Bayerischer Landtag

Hochschulausschuss: Abgeordnete nehmen Kulturfonds-Zuwendungen unter die Lupe

Mittwoch, 6. Juli 2011
– Von Anna Schmid –

„Der Kulturfonds ist ein Erfolgsmodell, das für die Zukunft erhalten werden muss“, sagte Wissenschaftsminister Wolfgang Heubisch vor dem Ausschuss für Hochschule, Forschung und Kultur. In dessen 50. Sitzung berichtete der Minister über die Vergabe der Mittel aus diesem Topf. Zum Beispiel werden das Belacqua-Theater in Wasserburg am Inn, die internationale Meistersinger Akademie in Neumarkt, das Brechtfestival in Augsburg und eine Reihe größerer und kleinerer Kulturprojekte unterstützt.

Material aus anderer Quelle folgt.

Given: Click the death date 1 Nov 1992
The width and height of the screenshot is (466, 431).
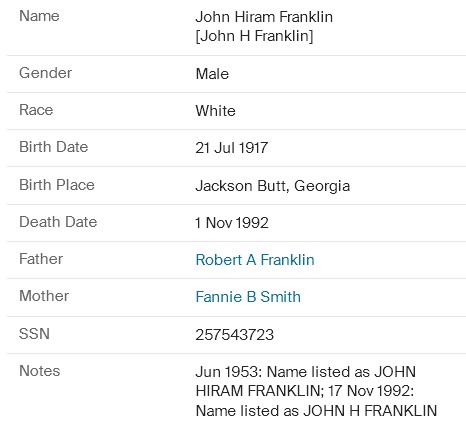Looking at the screenshot, I should click(x=232, y=223).
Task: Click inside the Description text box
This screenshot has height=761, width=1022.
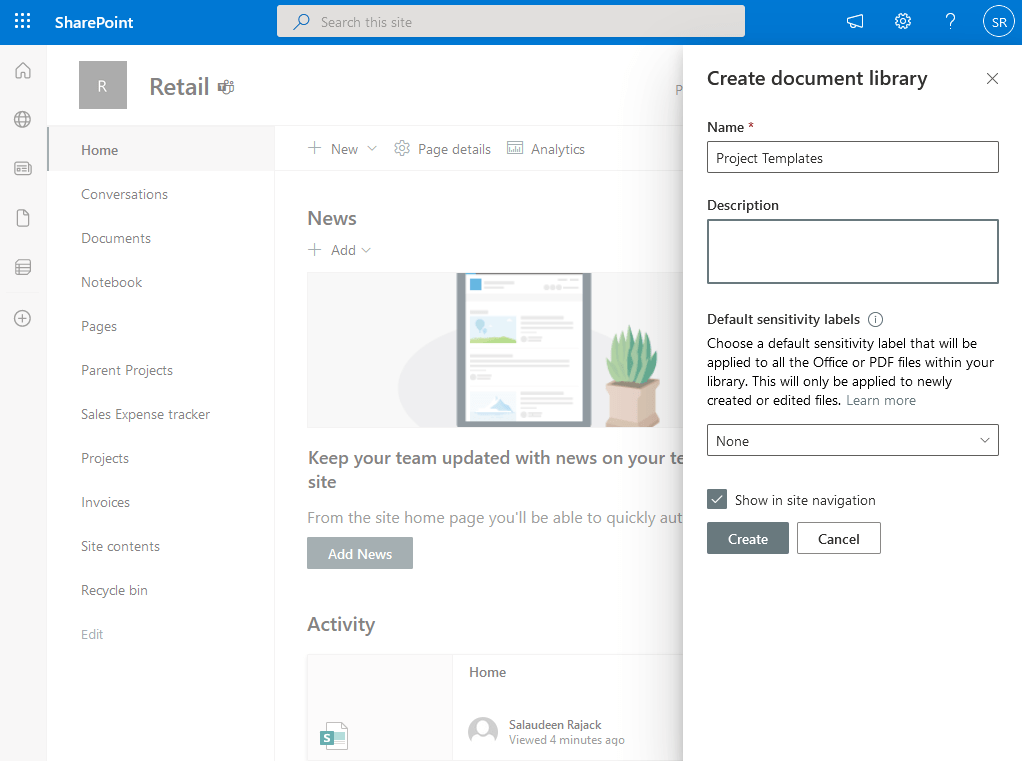Action: (852, 251)
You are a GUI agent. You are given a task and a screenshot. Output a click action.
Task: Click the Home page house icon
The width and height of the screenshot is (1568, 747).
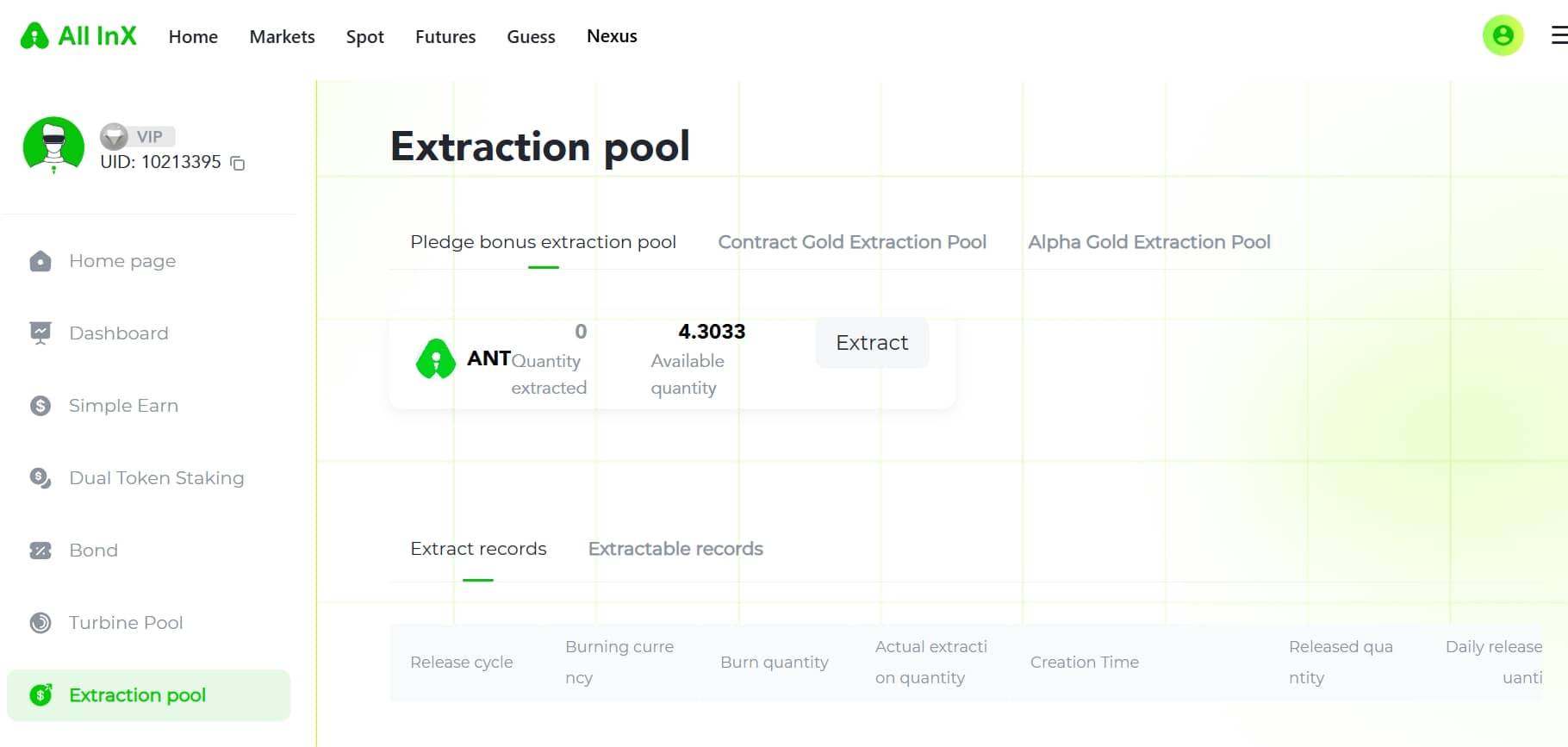click(40, 261)
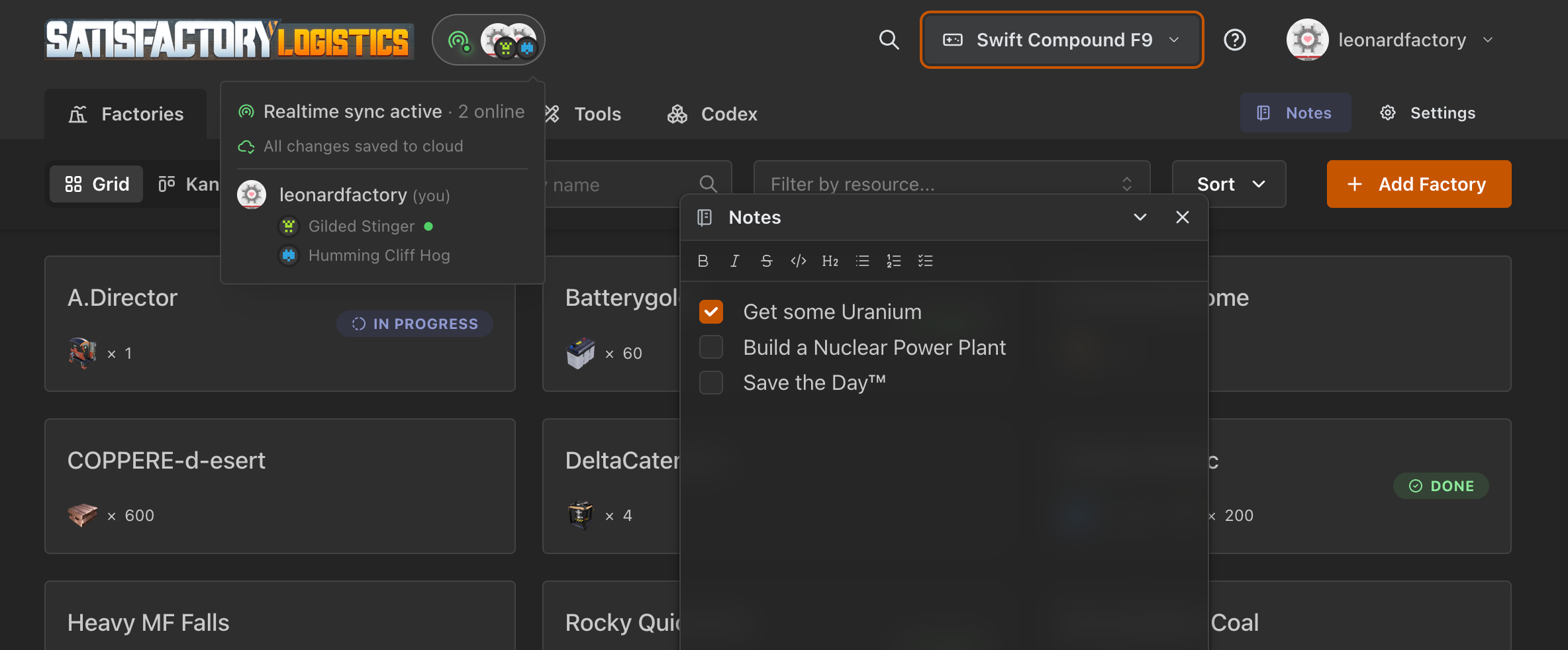Apply italic formatting in Notes editor
The image size is (1568, 650).
click(x=734, y=261)
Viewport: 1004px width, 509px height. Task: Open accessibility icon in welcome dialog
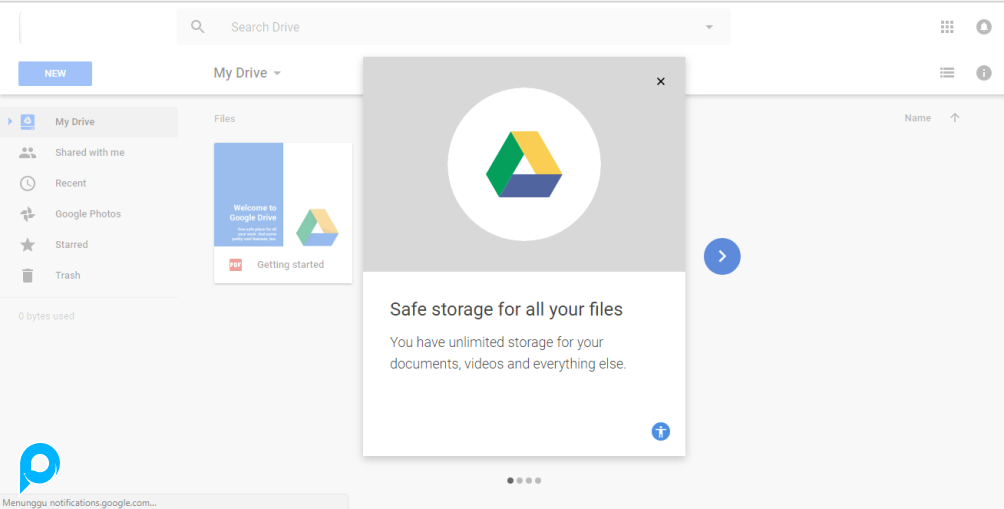click(x=660, y=432)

Mit dem Geld aus dem Fonds fördert die bayerische Staatsregierung seit 1996 Kulturprojekte in ganz Bayern, mit Ausnahme der beiden Großstädte München und Nürnberg. 167 Anträge seien heuer eingegangen, 140 davon bewilligt worden, sagte Heubisch. Die meisten Projekte fördert die Staatsregierung in 2011 in Oberfranken, Schwaben und Mittelfranken.

Die Verteilung sei gut gelungen, die Zuwendungen dienten insbesondere der Kulturförderung in der Region, unterstrich der Ausschussvorsitzende Bernd Sibler (CSU). Dort könne man oft mit wenig Geld viel bewegen. Auch Annette Bulfon (FDP) lobte den Fonds. Welche Mittel für was eingesetzt würden, sei transparent, wies sie Vorwürfe von Seiten der Opposition zurück.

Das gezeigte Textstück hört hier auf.